What soft skills do you need to work with athletes? How do you manage the riders after a bad race?
In terms of soft skills, I believe you have to understand that behind every rider there is a young person. When someone is so young but is used to being famous and being in the spotlight, sometimes you need to remember that you are talking to someone very naive or someone very sensitive. From the beginning of the season, I try to get to know new riders as well as I can so then when there’s a bad situation, I can understand what they’re feeling. Maybe you don’t have to ask in the future as you will know immediately what he is feeling.
What has been your journey to where you are today?
My journey has been super long - I am so proud of it but it hasn’t been easy and I really had to work my ass off to be where I am.
I started selling MotoGP merchandise when I was 19. Then, I worked simultaneously as a translator and journalist. This is going to be my fourth season as a press officer. Since I was 19, I really knew what I wanted to do, so I did two seasons selling merchandise, travelling around Europe, sleeping at race tracks in a tent, then four years as an interpreter and journalist.
Do you think it’s necessary to go to university for your role?
☆ ☆ ☆ ☆
• _WRITTEN EXERCISE A_:
In the press officer interview, why does the speaker try to get to know new riders as well as possible from the start of the season? Answer in one to three sentences.
• _WRITTEN EXERCISE B_:
From the press officer interview, repeat the passage that begins at the words "In terms of" and stops after "where I am.".
The material that follows has no connection to the press officer interview.

• _RECORDED DATA_:
☆ ☆ ☆ ☆
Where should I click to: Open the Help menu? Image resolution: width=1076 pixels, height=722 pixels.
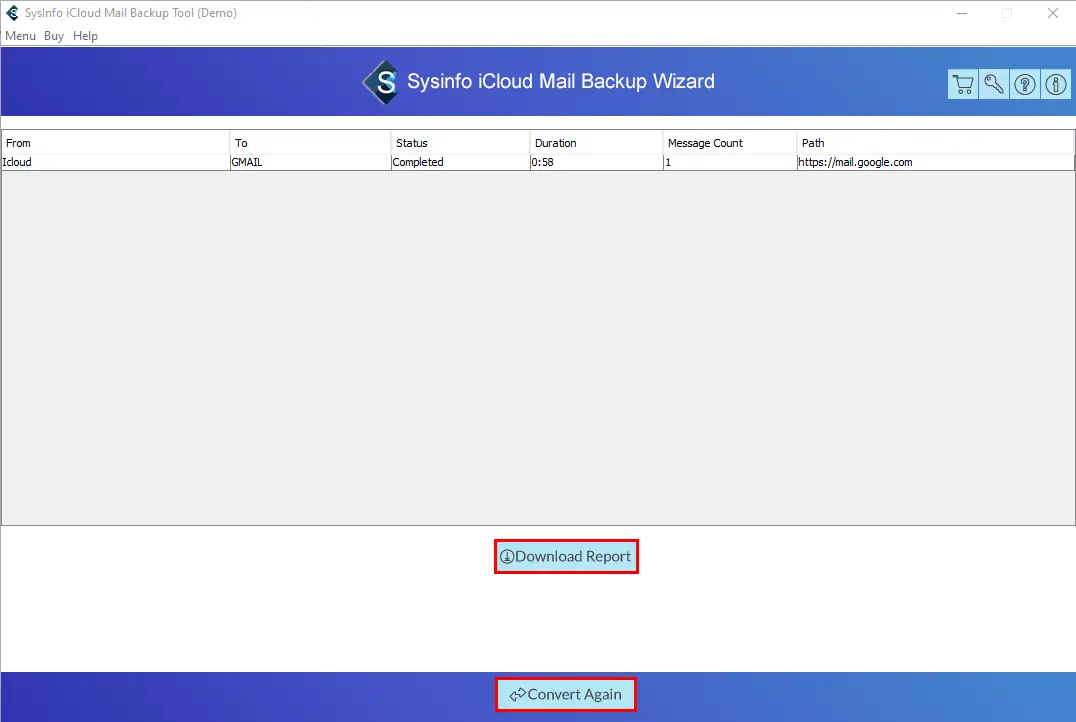tap(85, 36)

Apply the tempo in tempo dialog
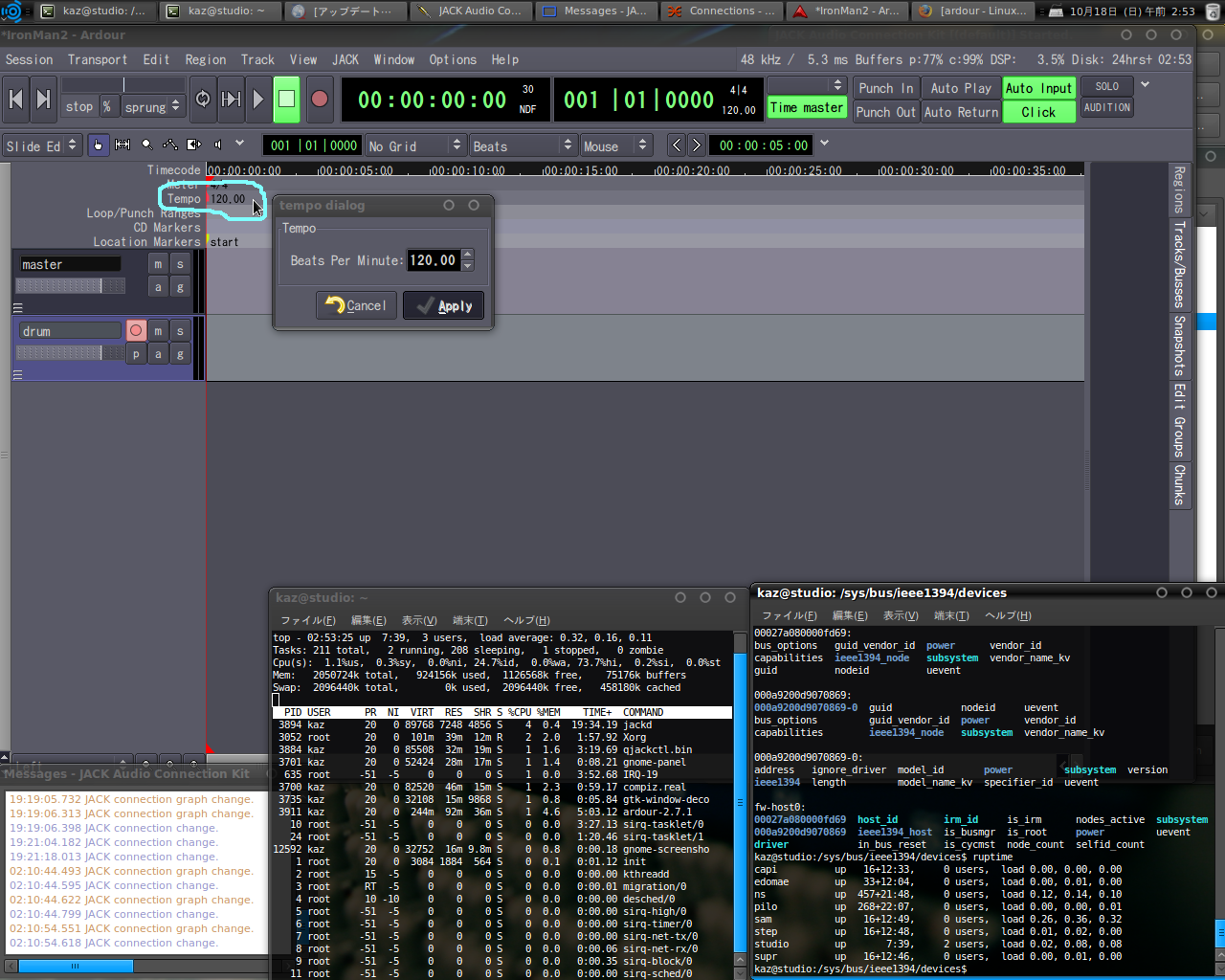(443, 306)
☆ ☆ ☆ ☆
• _CORRECT ANSWER A_:
Knowing new riders well means that when a bad situation comes, the speaker can understand what they are feeling. In time, the speaker may not even need to ask, because the rider's feelings will be clear right away.

• _CORRECT ANSWER B_:
In terms of soft skills, I believe you have to understand that behind every rider there is a young person. When someone is so young but is used to being famous and being in the spotlight, sometimes you need to remember that you are talking to someone very naive or someone very sensitive. From the beginning of the season, I try to get to know new riders as well as I can so then when there’s a bad situation, I can understand what they’re feeling. Maybe you don’t have to ask in the future as you will know immediately what he is feeling.
What has been your journey to where you are today?
My journey has been super long - I am so proud of it but it hasn’t been easy and I really had to work my ass off to be where I am.